## Problem statement:
Could you return each line of the material that has "computer" in it?

## Material supplied:
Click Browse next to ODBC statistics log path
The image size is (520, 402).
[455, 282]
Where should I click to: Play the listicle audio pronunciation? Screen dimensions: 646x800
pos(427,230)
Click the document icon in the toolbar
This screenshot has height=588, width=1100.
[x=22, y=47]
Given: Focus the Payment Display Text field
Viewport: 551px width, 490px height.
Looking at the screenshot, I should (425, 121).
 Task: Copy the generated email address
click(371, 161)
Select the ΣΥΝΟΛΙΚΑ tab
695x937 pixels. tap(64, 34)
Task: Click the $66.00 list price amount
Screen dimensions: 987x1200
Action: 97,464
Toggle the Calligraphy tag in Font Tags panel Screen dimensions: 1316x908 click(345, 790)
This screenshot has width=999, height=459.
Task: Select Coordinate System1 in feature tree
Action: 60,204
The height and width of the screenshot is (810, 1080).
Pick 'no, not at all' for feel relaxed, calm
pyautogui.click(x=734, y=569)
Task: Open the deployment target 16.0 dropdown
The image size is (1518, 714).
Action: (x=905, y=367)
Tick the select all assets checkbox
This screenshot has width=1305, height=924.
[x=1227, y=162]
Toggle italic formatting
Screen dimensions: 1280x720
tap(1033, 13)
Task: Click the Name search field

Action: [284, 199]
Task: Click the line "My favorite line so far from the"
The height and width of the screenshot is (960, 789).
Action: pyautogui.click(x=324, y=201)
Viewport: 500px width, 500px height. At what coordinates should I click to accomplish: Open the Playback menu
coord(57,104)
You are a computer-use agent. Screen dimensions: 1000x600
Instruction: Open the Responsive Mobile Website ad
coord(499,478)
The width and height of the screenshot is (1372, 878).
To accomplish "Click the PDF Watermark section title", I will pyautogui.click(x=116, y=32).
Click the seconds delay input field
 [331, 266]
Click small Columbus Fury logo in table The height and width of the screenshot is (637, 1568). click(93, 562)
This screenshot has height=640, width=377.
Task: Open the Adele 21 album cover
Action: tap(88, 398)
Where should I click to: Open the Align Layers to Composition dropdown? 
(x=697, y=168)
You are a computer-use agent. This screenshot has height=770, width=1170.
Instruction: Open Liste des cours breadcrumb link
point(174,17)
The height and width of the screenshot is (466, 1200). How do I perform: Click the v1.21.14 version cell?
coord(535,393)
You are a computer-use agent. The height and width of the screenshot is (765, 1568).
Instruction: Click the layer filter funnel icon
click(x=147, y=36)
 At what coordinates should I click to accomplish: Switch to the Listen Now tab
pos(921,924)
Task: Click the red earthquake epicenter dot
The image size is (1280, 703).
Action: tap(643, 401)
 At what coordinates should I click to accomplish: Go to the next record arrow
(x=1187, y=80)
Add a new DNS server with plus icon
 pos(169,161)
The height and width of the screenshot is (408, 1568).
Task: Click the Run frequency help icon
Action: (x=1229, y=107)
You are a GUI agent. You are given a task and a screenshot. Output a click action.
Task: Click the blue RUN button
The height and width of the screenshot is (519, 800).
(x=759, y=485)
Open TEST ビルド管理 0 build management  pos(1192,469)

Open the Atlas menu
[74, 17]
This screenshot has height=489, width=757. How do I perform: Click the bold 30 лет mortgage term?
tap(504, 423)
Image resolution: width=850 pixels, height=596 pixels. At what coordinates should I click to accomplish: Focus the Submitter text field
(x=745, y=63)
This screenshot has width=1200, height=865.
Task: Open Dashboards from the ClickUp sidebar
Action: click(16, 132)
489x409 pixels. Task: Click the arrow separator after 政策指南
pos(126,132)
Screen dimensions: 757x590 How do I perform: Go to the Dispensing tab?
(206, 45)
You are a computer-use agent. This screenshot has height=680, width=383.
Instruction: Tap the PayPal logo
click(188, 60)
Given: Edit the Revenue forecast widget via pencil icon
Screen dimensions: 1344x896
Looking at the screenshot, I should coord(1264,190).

## Answer:
You are a computer-use agent. Screen dimensions: 1000x600
You are a computer-use agent. This screenshot has height=770, width=1170.
You are a computer-use agent. The height and width of the screenshot is (765, 1568).
You are a computer-use agent. This screenshot has height=680, width=383.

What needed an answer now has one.